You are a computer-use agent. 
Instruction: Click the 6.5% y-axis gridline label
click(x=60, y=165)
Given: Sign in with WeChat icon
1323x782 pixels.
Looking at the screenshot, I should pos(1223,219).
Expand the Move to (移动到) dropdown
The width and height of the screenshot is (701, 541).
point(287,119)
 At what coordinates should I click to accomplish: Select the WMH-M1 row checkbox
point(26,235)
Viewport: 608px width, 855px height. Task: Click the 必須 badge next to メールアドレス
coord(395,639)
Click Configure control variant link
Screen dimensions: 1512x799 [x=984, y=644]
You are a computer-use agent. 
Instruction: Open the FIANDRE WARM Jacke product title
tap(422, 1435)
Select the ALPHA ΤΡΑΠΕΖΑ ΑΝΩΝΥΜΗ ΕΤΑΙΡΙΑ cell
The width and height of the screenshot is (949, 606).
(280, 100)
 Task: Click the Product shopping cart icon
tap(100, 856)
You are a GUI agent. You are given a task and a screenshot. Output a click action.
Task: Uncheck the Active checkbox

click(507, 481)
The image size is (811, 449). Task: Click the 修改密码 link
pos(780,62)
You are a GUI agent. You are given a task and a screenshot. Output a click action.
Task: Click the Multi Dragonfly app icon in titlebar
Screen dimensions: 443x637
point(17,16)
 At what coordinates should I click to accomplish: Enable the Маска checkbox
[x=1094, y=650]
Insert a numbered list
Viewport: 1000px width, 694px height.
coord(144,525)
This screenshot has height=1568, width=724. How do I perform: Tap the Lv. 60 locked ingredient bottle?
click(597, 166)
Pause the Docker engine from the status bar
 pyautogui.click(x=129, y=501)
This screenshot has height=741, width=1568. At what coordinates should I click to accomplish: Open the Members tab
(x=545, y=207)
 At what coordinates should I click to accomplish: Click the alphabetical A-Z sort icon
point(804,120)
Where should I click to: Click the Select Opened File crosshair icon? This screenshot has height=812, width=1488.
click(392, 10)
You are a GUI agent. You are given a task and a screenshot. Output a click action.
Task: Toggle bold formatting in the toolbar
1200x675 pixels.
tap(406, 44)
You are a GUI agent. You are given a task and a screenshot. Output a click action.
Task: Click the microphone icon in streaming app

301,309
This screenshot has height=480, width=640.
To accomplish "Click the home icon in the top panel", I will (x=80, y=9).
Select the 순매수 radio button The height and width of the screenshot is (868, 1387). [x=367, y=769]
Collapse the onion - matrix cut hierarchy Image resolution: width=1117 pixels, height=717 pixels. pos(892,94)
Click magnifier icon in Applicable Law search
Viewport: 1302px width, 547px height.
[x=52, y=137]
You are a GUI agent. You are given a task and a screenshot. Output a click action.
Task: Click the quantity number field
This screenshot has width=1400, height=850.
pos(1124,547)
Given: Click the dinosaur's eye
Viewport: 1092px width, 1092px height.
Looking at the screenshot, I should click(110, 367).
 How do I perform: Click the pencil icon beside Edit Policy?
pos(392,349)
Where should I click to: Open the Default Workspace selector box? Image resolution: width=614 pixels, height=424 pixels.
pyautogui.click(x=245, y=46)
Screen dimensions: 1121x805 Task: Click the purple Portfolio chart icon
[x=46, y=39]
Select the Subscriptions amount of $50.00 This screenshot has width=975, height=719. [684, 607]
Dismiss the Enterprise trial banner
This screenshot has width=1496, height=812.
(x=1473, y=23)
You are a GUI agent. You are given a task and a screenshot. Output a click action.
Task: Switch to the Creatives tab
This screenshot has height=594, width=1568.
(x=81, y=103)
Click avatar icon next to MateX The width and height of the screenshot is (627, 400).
□ □ □ □
Description of the task: Give everything above from the line containing "Screen dimensions: 1121x805" down to the line containing "[x=46, y=39]", both included, as a two-column CSV with the headers instruction and output. Use one row per entry, put each field in quotes, and turn line breaks into spaces.

Output of the exercise:
instruction,output
"Screen dimensions: 1121x805 Task: Click the purple Portfolio chart icon","[x=46, y=39]"